Task requirements =
Could you copy exactly the lines from the one containing "Task: Switch to the Обзор tab" through the last line of the records below, and nothing else?

Provided data Block Start

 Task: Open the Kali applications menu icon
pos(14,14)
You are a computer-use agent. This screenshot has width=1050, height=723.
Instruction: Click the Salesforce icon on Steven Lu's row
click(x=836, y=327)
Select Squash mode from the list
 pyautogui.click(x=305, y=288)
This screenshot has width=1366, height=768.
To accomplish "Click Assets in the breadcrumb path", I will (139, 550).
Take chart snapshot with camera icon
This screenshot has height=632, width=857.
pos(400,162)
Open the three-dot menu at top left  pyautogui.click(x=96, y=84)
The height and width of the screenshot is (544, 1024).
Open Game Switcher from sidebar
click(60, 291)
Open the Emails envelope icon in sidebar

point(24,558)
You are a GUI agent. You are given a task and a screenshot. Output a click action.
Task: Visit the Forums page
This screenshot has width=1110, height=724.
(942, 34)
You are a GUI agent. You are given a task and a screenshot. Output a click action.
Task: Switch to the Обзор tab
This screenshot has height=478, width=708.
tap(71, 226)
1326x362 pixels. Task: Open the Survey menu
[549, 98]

Provided data Block End

Your solution =
Task: Switch to the Обзор tab
This screenshot has height=478, width=708.
tap(71, 226)
1326x362 pixels. Task: Open the Survey menu
[549, 98]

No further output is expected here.